* TO DO:
Starting at the line that contains "#金川紗耶 (123, 1373)" and ending at the line that contains "Jalan-Jalan (520, 1741)", the lines below are to be given again exactly, with nothing added.

==== DATA RECORDS

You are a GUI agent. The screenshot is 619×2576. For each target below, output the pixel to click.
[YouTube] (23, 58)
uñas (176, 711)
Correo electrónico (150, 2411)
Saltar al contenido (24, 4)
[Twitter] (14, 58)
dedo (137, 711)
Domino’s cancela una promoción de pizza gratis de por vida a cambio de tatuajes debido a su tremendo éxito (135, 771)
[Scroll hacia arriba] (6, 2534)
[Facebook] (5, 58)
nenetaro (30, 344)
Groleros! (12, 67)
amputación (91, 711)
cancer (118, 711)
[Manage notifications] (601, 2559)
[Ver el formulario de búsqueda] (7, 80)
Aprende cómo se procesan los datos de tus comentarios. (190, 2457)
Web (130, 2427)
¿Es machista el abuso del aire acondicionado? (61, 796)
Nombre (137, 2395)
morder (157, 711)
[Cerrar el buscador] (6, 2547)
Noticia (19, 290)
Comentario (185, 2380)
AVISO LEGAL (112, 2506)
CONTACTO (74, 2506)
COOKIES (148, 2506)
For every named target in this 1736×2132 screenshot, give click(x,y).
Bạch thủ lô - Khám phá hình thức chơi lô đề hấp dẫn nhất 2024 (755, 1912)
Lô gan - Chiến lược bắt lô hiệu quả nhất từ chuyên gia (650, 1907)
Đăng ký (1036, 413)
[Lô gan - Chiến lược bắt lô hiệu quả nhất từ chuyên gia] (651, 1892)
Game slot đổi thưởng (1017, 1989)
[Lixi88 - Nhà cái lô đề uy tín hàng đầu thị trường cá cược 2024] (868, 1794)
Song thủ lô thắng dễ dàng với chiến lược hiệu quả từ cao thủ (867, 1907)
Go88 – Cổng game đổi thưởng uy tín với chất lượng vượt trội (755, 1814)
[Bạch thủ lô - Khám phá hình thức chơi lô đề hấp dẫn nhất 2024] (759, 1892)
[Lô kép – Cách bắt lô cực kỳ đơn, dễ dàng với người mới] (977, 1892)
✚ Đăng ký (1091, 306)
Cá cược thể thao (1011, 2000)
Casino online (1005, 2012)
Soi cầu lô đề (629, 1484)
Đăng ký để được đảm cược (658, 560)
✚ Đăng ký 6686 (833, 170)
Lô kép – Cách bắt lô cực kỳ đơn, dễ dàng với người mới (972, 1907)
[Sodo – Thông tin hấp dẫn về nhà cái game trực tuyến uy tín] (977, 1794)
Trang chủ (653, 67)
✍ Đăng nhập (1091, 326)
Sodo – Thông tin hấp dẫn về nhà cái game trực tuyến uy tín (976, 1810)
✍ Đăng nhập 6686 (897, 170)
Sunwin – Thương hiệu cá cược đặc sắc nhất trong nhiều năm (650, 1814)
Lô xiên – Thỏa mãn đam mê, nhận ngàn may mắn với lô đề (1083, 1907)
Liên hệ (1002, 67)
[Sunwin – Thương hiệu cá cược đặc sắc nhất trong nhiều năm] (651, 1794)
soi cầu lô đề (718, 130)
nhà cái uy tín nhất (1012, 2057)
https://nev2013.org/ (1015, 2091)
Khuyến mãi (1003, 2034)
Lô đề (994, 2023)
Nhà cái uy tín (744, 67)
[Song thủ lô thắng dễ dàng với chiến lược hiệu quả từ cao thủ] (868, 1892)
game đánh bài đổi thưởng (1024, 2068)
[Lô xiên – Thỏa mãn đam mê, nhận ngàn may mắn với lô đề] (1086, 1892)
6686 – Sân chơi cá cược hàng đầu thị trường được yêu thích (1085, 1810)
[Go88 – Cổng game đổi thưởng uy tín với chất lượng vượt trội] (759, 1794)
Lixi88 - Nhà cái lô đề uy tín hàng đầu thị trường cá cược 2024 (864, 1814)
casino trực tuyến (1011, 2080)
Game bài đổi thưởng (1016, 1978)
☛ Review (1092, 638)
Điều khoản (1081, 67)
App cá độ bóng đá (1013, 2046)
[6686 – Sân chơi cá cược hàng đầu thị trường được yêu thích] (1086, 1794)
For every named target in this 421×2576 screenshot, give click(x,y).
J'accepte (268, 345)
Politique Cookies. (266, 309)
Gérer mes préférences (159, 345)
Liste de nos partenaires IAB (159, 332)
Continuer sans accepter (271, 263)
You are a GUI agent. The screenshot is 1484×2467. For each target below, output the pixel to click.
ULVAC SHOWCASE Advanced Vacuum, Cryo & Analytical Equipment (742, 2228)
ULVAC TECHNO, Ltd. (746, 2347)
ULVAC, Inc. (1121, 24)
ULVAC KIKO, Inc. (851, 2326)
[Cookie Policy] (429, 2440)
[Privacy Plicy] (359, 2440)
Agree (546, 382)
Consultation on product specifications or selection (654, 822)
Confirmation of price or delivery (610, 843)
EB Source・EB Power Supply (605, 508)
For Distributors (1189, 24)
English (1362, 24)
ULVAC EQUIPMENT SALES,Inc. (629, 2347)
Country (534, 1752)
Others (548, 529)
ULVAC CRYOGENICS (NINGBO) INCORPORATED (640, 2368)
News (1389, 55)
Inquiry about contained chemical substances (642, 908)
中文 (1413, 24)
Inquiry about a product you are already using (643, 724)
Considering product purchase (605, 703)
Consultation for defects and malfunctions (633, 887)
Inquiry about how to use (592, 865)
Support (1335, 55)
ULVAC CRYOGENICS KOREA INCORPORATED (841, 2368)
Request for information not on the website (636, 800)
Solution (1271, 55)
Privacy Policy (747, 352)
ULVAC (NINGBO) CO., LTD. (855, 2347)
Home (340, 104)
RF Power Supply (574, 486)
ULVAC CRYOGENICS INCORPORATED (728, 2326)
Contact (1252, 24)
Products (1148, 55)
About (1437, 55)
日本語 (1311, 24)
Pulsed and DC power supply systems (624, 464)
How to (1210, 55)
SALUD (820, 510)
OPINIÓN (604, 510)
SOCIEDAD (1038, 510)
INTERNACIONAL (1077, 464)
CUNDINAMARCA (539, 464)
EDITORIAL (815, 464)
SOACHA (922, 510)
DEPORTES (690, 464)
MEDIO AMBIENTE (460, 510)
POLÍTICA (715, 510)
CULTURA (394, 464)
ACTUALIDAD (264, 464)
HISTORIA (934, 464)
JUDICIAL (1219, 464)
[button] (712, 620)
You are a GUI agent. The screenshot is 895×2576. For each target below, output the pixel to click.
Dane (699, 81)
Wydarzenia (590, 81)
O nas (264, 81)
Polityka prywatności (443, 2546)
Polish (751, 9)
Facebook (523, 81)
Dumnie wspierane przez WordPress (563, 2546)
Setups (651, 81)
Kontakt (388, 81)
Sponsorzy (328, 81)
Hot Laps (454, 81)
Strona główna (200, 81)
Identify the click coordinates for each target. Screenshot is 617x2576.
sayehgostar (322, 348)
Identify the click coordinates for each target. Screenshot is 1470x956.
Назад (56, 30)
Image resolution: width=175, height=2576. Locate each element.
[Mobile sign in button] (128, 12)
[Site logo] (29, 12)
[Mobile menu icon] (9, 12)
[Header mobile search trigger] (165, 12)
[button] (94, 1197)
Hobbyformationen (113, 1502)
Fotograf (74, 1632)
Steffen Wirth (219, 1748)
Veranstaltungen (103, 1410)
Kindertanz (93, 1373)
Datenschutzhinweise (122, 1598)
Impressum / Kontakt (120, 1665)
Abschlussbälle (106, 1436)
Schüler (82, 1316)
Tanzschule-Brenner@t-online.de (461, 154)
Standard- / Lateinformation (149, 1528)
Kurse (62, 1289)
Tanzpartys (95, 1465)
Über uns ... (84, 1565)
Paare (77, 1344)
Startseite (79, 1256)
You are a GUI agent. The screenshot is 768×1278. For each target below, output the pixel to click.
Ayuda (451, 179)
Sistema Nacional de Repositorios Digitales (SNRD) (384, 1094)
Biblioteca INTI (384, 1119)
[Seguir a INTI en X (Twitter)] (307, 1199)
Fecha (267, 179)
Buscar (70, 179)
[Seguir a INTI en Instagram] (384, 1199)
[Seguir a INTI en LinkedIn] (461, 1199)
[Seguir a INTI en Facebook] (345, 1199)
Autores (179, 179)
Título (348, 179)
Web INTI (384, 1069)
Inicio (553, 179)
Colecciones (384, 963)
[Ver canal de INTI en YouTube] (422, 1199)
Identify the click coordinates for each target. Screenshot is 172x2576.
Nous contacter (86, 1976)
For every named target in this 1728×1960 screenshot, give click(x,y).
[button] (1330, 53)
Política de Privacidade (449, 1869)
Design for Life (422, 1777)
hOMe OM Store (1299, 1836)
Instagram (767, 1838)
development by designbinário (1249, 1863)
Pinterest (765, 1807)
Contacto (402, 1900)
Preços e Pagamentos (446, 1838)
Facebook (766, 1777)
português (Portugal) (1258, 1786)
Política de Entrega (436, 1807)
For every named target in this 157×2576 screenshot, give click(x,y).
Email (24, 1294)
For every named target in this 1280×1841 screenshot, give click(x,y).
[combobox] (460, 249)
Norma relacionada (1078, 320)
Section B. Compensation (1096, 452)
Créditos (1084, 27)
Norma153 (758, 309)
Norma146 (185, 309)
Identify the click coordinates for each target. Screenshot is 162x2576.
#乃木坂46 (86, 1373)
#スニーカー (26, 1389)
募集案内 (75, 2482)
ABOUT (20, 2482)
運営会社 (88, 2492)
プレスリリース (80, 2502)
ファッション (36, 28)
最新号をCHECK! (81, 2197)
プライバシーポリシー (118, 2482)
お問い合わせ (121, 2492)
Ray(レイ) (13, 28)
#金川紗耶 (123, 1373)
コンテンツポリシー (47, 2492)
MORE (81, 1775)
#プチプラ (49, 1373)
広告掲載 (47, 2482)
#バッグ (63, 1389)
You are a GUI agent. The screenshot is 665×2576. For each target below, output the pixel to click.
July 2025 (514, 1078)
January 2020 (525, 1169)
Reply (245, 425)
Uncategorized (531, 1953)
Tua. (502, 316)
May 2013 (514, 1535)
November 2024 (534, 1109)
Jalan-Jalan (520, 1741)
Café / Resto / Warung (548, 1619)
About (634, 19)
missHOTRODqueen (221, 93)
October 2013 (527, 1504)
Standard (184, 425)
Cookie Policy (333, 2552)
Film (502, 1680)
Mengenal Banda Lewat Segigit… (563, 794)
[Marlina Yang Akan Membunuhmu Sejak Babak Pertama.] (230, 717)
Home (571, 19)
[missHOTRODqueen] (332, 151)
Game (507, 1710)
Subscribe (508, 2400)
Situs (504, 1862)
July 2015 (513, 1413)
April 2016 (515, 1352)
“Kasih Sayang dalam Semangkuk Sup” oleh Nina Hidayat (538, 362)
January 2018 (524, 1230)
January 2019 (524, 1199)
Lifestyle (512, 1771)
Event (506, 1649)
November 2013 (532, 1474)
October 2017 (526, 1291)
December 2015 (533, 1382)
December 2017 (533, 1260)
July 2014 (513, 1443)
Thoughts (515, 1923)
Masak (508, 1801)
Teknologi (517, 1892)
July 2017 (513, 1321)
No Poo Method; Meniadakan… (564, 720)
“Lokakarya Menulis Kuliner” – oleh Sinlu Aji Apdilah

========

* SOLUTION TO THIS PROBLEM:
#金川紗耶 (123, 1373)
コンテンツポリシー (47, 2492)
MORE (81, 1775)
#プチプラ (49, 1373)
広告掲載 (47, 2482)
#バッグ (63, 1389)
You are a GUI agent. The screenshot is 665×2576. For each target below, output the pixel to click.
July 2025 (514, 1078)
January 2020 (525, 1169)
Reply (245, 425)
Uncategorized (531, 1953)
Tua. (502, 316)
May 2013 (514, 1535)
November 2024 (534, 1109)
Jalan-Jalan (520, 1741)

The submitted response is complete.